Source information section start

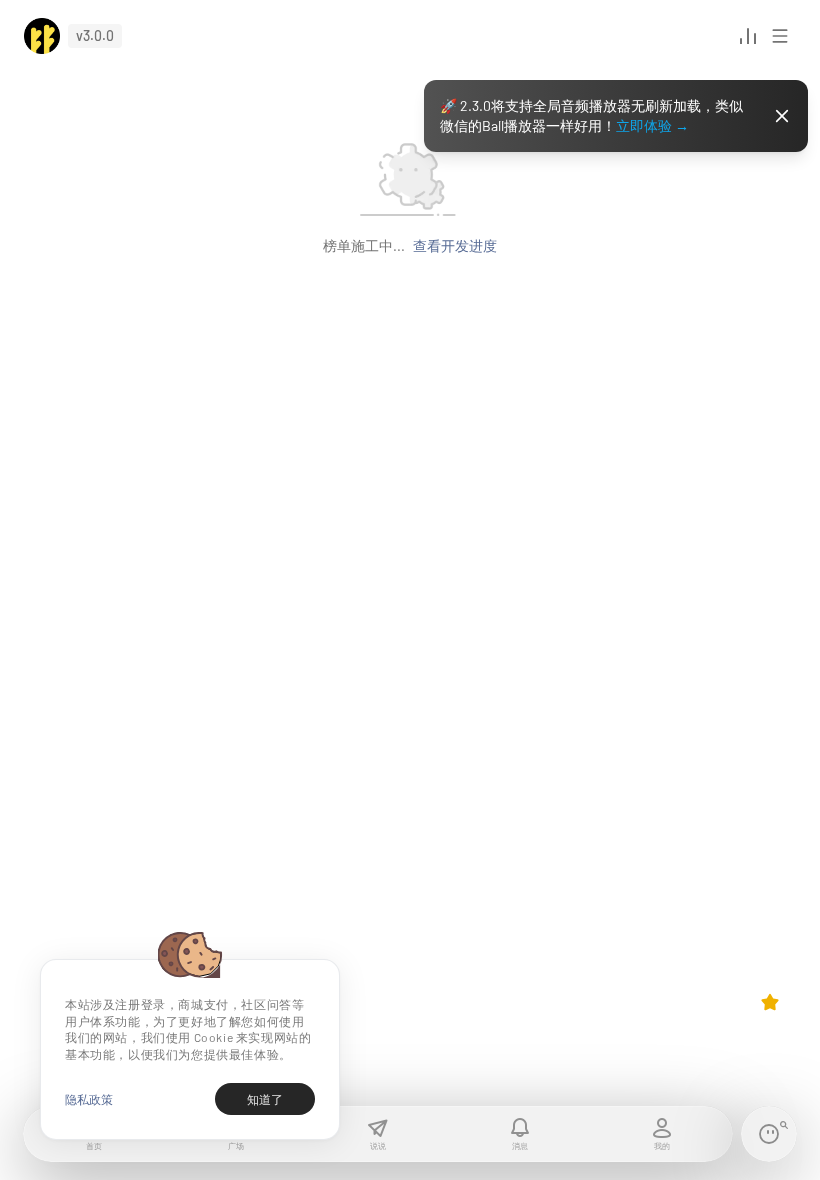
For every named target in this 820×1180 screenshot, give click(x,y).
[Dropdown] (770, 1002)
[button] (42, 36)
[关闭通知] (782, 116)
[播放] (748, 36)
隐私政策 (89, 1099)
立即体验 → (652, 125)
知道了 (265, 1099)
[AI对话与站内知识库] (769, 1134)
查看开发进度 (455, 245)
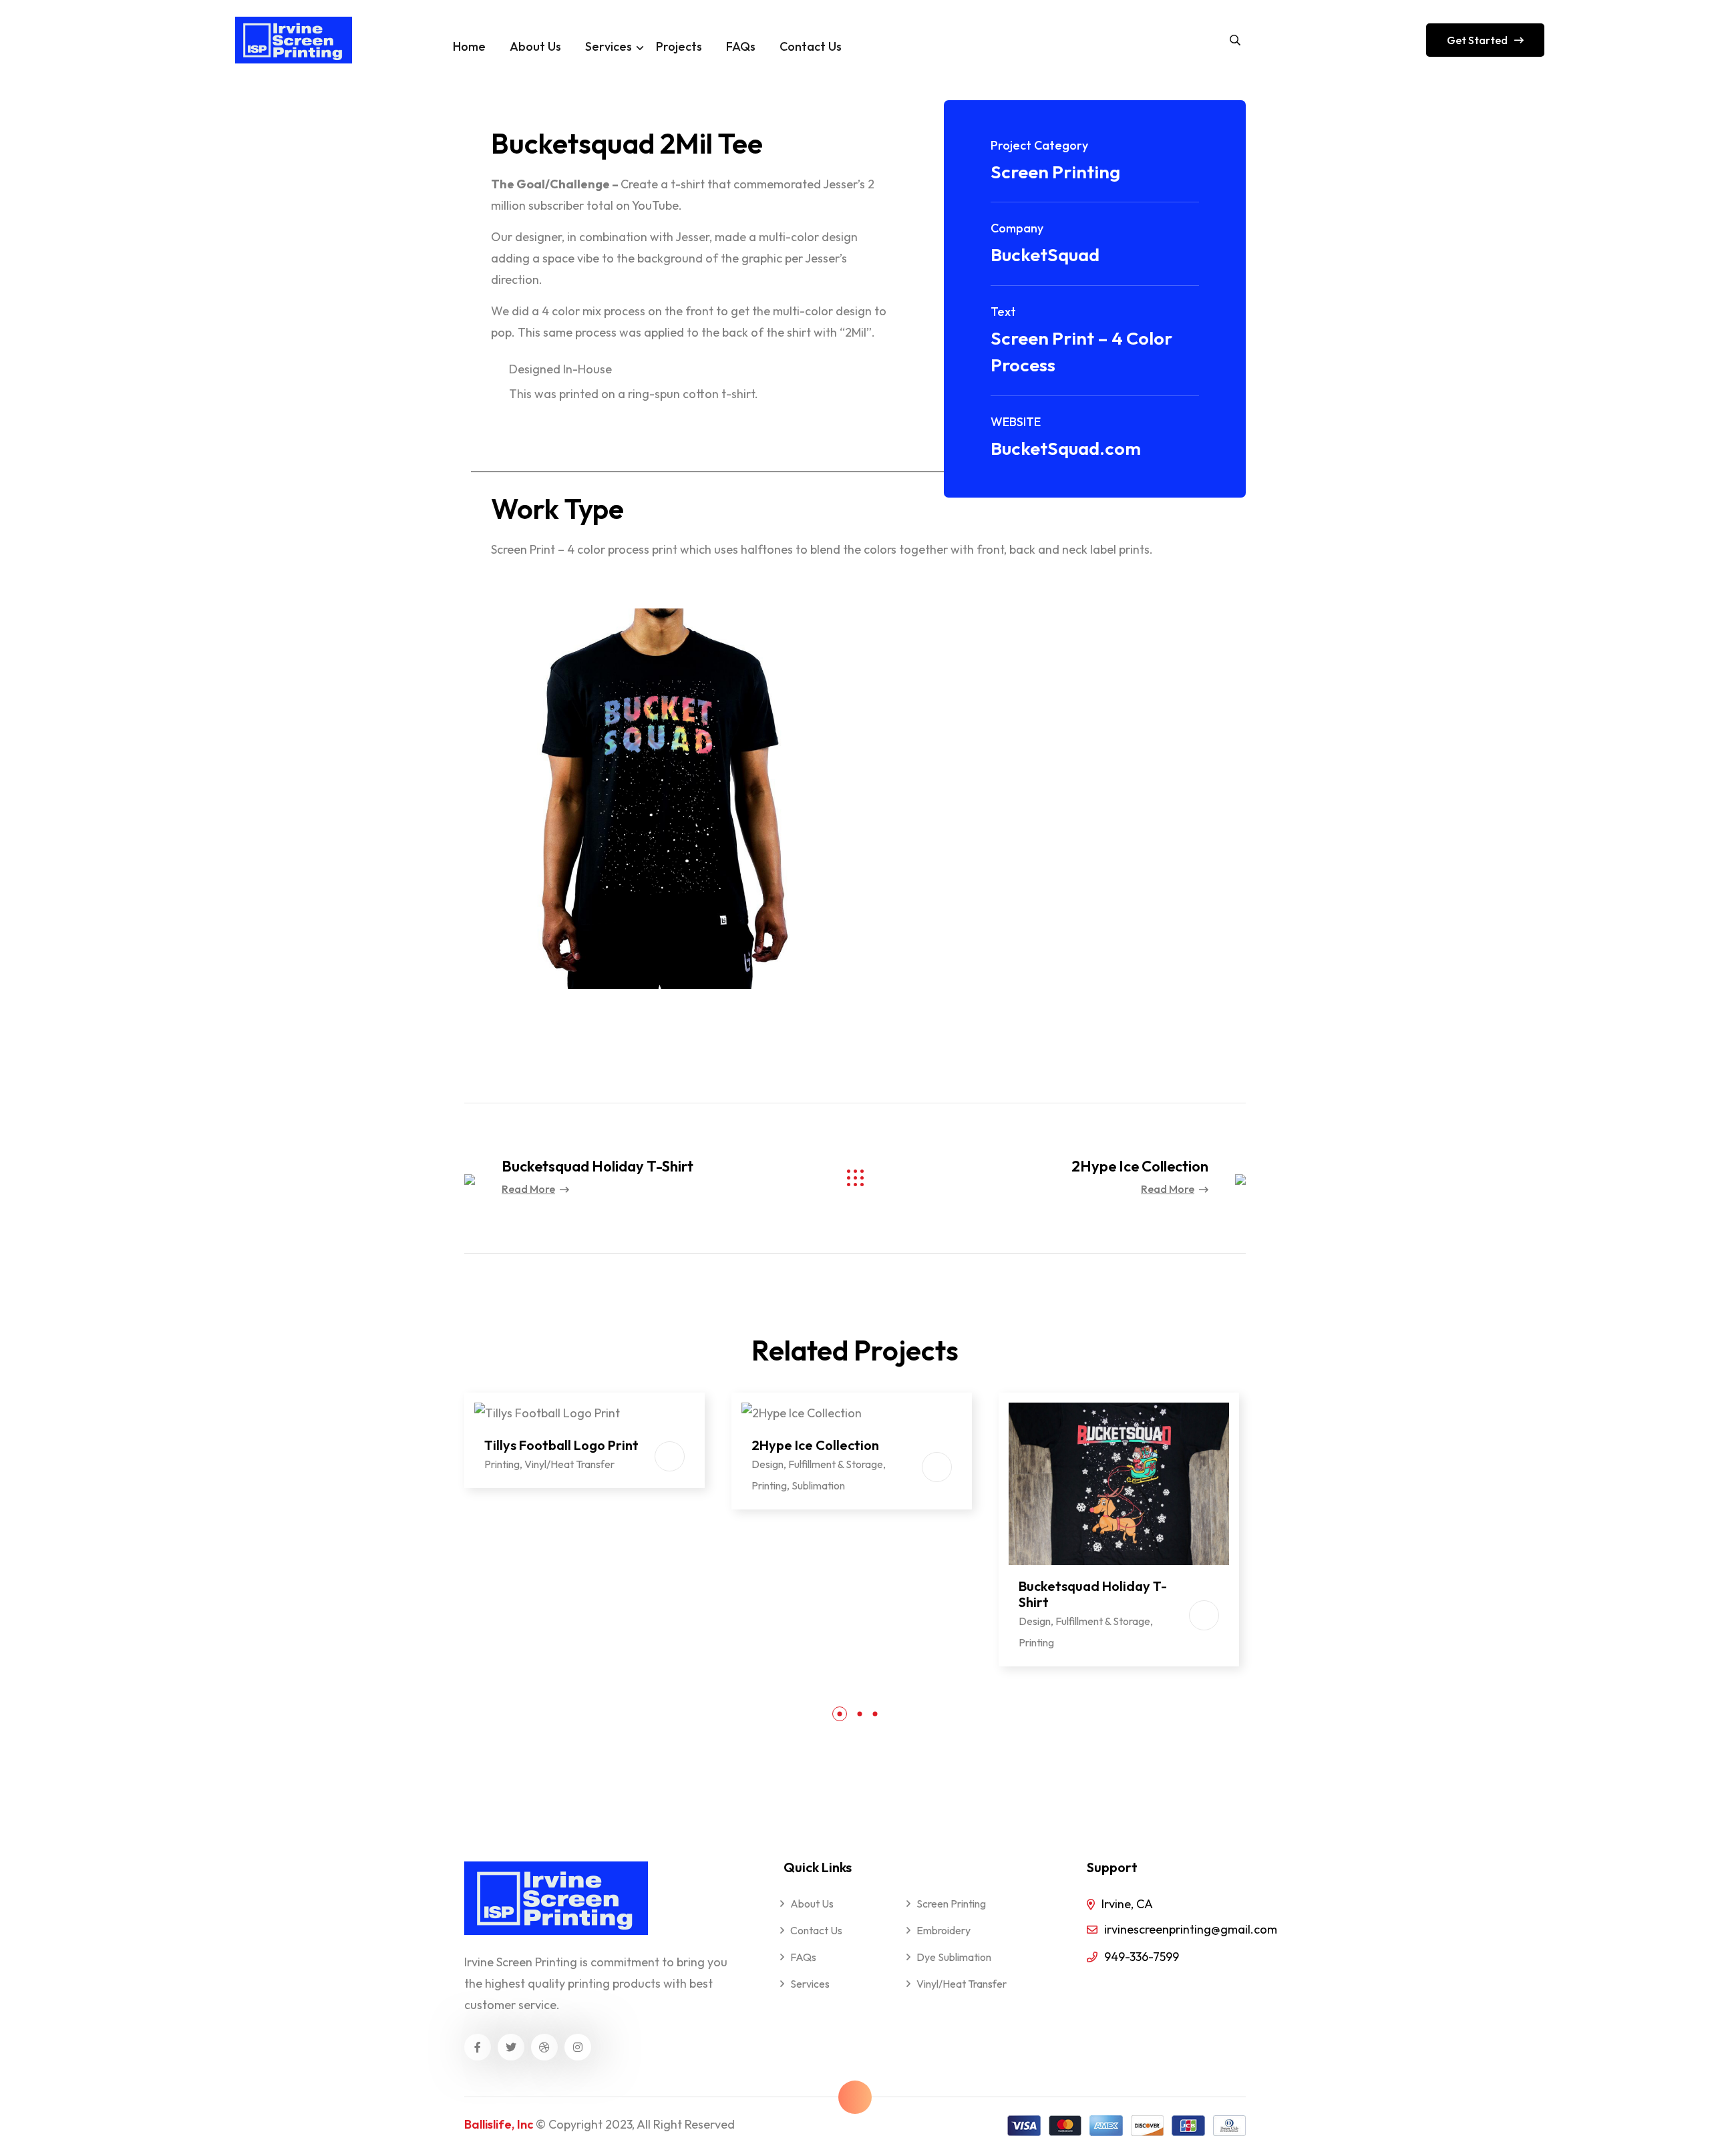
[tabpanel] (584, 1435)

Source information section end

● Work task
Every entry should be returned exactly as written, minus the pictures.

● Solution to the exercise
For every named target in this 820×1180 screenshot, give click(x,y).
[Dropdown] (770, 1002)
[button] (42, 36)
[关闭通知] (782, 116)
[播放] (748, 36)
隐私政策 (89, 1099)
立即体验 → (652, 125)
知道了 (265, 1099)
[AI对话与站内知识库] (769, 1134)
查看开发进度 (455, 245)
[tabpanel] (584, 1435)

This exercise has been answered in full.